Because the community gardens are built on abandoned land, e. g. under electricity lines, or on dumping sites, the local environment is improved and cared for.

Providing Jobs to Marginalised Groups

Cities Without Hunger gives people who have poor chances on the regular job market agricultural training, so that they can work as community gardeners. They often have practical experience in agriculture, which helps their activities as community gardeners.

After one year, gardeners are able to manage their plots autonomously and sell their produce directly to the people from the neighbourhood. Along with gardeners’ families, some 650 people benefit from the project by having their livelihood guaranteed.

Since 2004, the NGO has implemented 25 community gardens together with about 115 local residents who have started earning their livelihoods as community gardeners.

This means the community gardens benefit both the people who work there – who would otherwise be marginalised in the labour market – and the people living in the community, who get better access to fresh produce.

Financing the Community Gardens

A community garden of about 6000 square metres costs around 33,000 USD. This includes paying for tools like spades and hoes, an irrigation system and sun protection, soil improvement such as organic fertilizer and humus, construction timber for the compost heap and planting beds, plants, seeds, petrol for the delivery of materials and machines, and personnel costs for two agricultural engineers who help residents create the garden.

DATASET>

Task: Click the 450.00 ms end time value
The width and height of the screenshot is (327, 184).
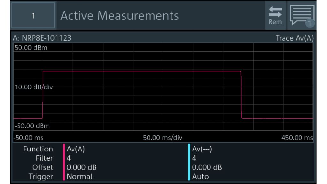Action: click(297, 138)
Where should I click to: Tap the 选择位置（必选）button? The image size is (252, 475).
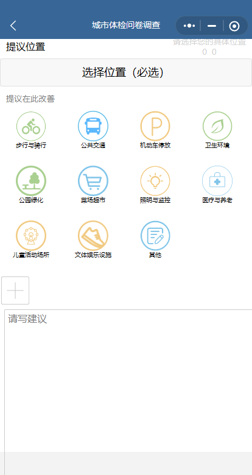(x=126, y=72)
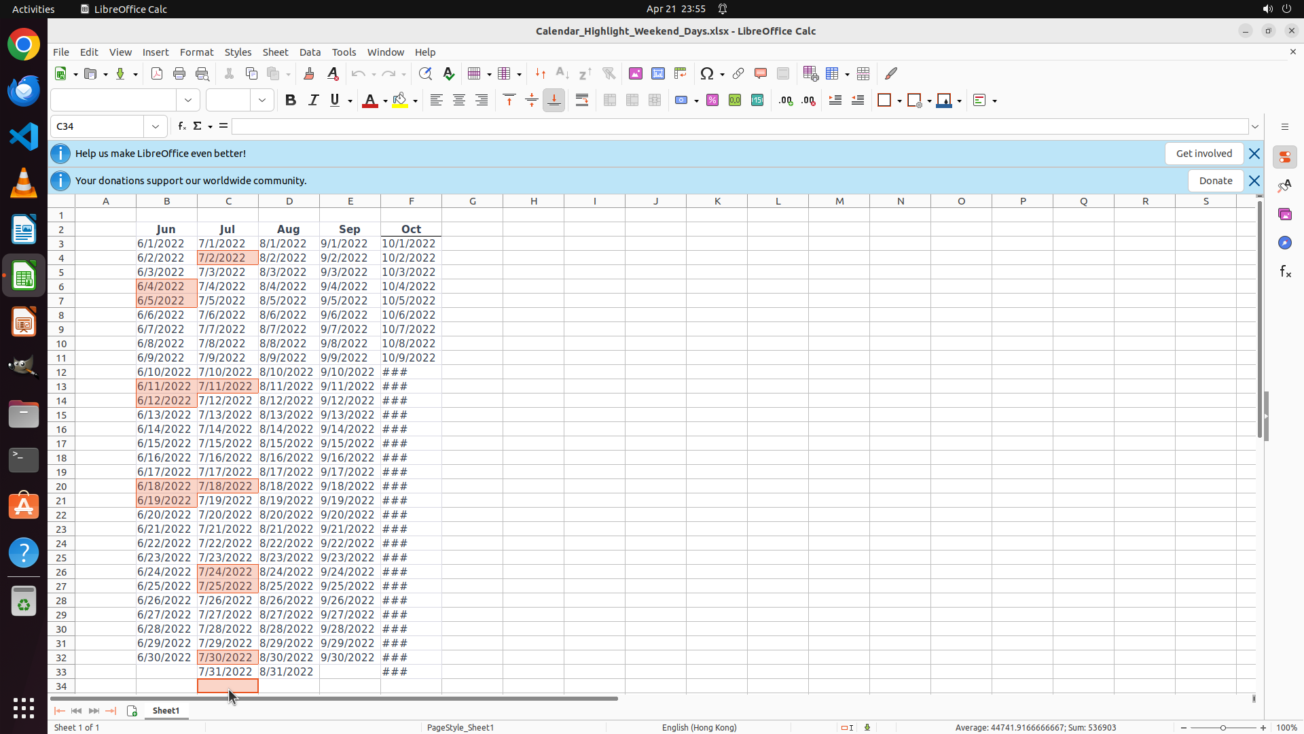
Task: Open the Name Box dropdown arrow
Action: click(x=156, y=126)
---
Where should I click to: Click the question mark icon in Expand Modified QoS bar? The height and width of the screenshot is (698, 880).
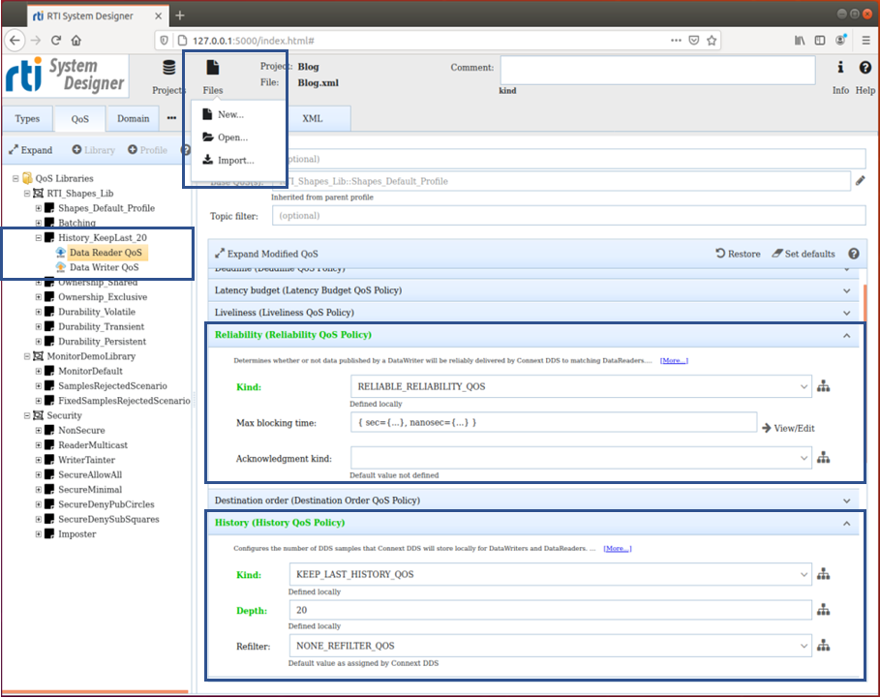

STATED GOAL A>
Answer these questions from the text on community gardens:
(i) After how long can gardeners manage their plots autonomously?
(ii) How many community gardens has the NGO implemented since 2004?
(iii) What is the approximate cost of a community garden of about 6000 square metres?
STATED GOAL B> Copy out the passage of the text on community gardens from "Because the community" to "and cared for.".

WORKED ANSWER A>
(i) After one year.
(ii) 25.
(iii) Around 33,000 USD.

WORKED ANSWER B>
Because the community gardens are built on abandoned land, e. g. under electricity lines, or on dumping sites, the local environment is improved and cared for.